Riverhead was a big part of my life when I was a young wife married to my children’s father, Murray Schneps, who practiced law at Scheinberg, Schneps, DePetris & DePetris, at one of the stately, old brick buildings on Main Street. 

On my return decades later, I visited with Yvette Aguiar, a woman whose name you should remember. 

As part of a listening tour of the neighborhoods that Dan’s Papers serves, I invited Yvette, now Riverhead’s Town Supervisor, to a roundtable with leaders of that community at the new Montauk Distilling Co., owned by Whitestone resident Leucio Lacobelli, where she spoke with great energy and passion about what’s happening in town. 

I was so impressed with Yvette and her ideas that I accepted her invitation to return and tour the town. I can’t decide what’s more impressive: the woman or her beloved town.

Her life is an extraordinary Horatio Alger story. It all began in the Bronx, where she was born to immigrant parents from Puerto Rico who spoke no English. When she began school, she struggled because she knew no English and it took her years to learn the language and be accepted by her classmates.

But she has an indomitable spirit that pushed her to success. After high school, she attended the John Jay College of Criminal Justice and was recruited into the New York City Police Department.

She then decided to pursue advanced degrees and earned a PhD in management. But she wasn’t done. While working at the NYPD, she lived in a bucolic community in Riverhead bordering an enormous farm.

“I love coming home and seeing kids on the weekends ride a horse drawn carriage loaded with pumpkins gathered from the farm. Their smiles warmed my heart and I felt their joy,” she shared with me as we drove to her house to pick up a manual about the town’s redevelopment plans.

She journeyed and trekked to the city until she retired and became a real estate broker in her beloved hometown.

When the town supervisor position became available a year ago, she decided to jump in and run for office. She is a woman who fights for what she believes in, and people noticed. Needless to say, she won her race.

When I visited her at the impressive office of the Town Supervisor — which with her small touches, she made her own — it was clear to me that she was born for this position.

Along with her deputy, we drove to see several of the town’s golf courses and the downtown area, where the Petrocelli family has made a big footprint by building the Aquarium, a catering hall, hotels and restoring and reviving the historic Preston House as a restaurant and they have more projects coming! 

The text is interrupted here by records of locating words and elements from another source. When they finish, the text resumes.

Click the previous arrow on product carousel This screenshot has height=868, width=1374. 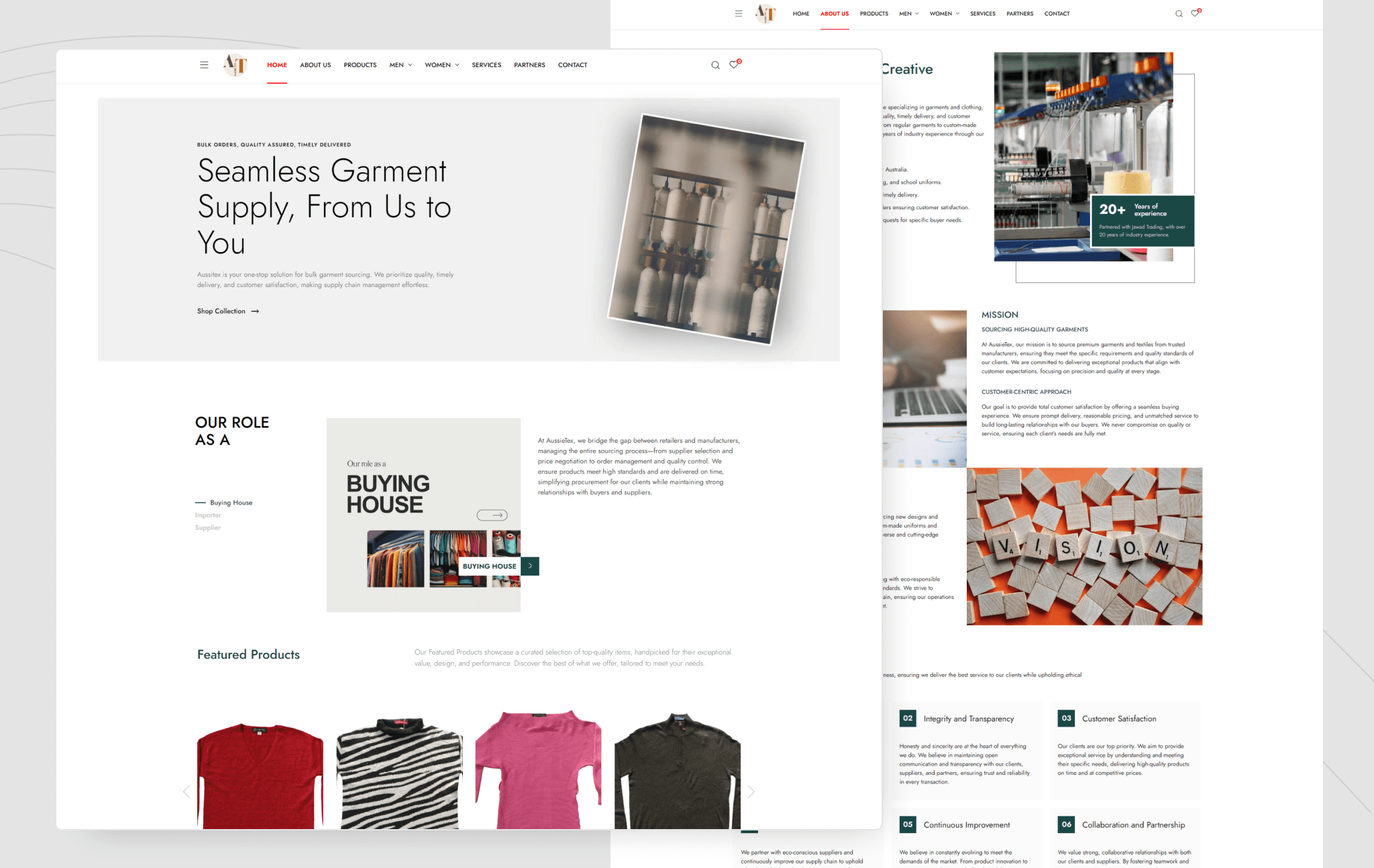tap(187, 792)
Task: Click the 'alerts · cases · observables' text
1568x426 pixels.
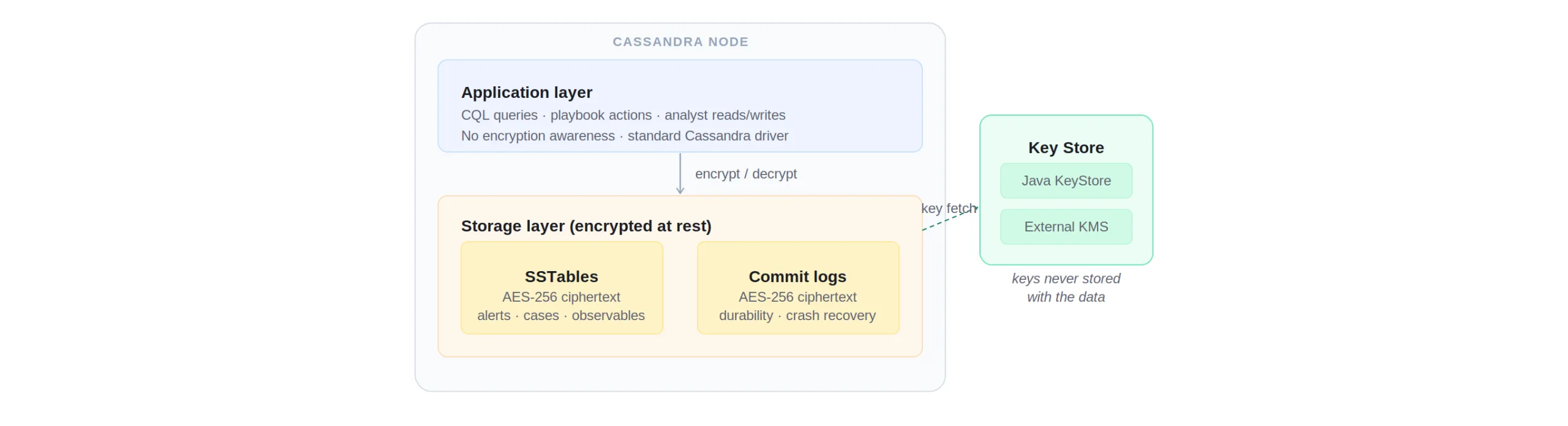Action: [x=561, y=315]
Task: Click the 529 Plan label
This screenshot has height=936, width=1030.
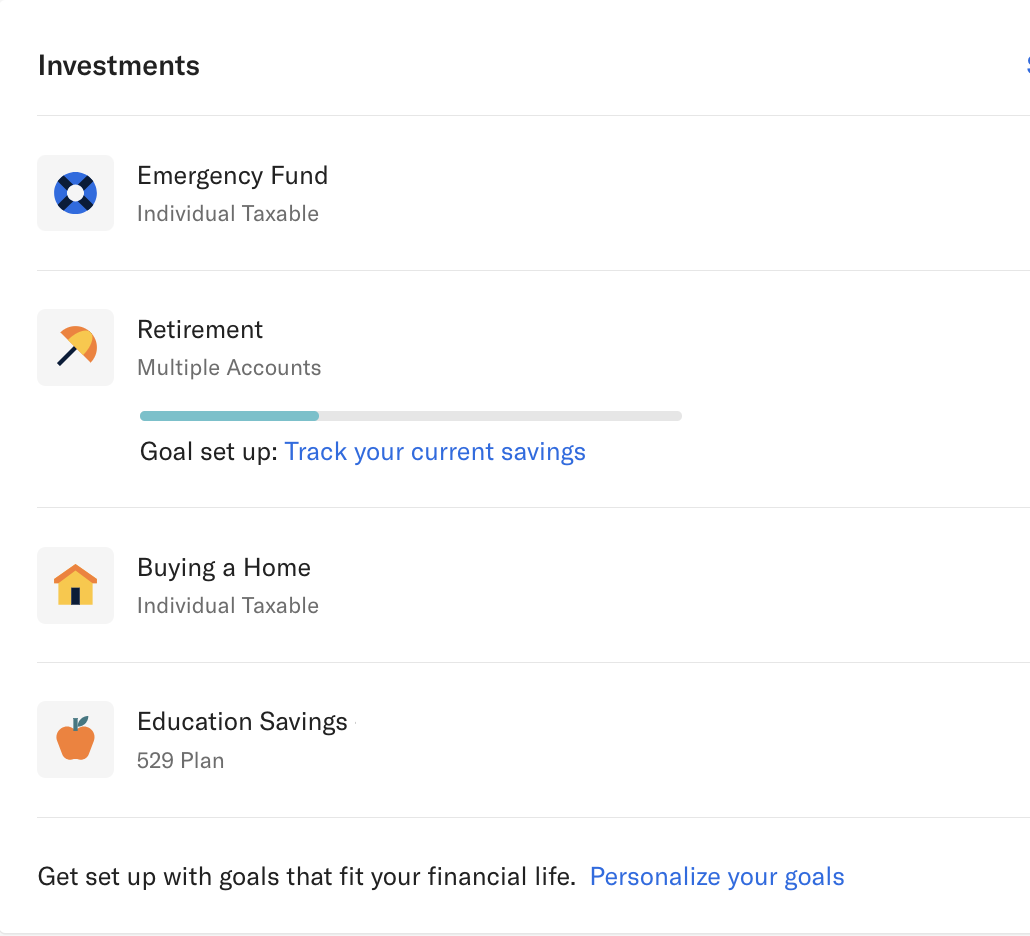Action: (x=180, y=760)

The Aquarium overlooks the river, where boats and kayaks can be rented.

The goal is to have the hotels and restaurants bring tourists and restore the landmark homes downtown. 

We also passed a buffalo farm that is open to the public, as well as several other farms.

Yvette’s eyes sparkled when she began talking about her revitalization project to create a Town Square, allowing for the view from Main Street of the peaceful Peconic River flowing through the town.

A view of potential new Town Square that would connect Main Street and the Peconic River.

She pointed with pride at buildings that are slated to be demolished to make way for what she says is “an opportunity to create varied active and sustainable spaces that will benefit the town and region.”

I like a woman with vision. And that is Yvette. 

We made a date to visit Wilzig Castle, also known as Sir Ivan’s Castle, in Water Mill. Stay tuned for details of our tour of the weird but wonderfully fanciful home built on 5 acres of landscape surrounded by what appears from his rooftop as a forest. 

The East End is certainly a world evolving and made up of special people like Yvette Aquiar. Remember her name!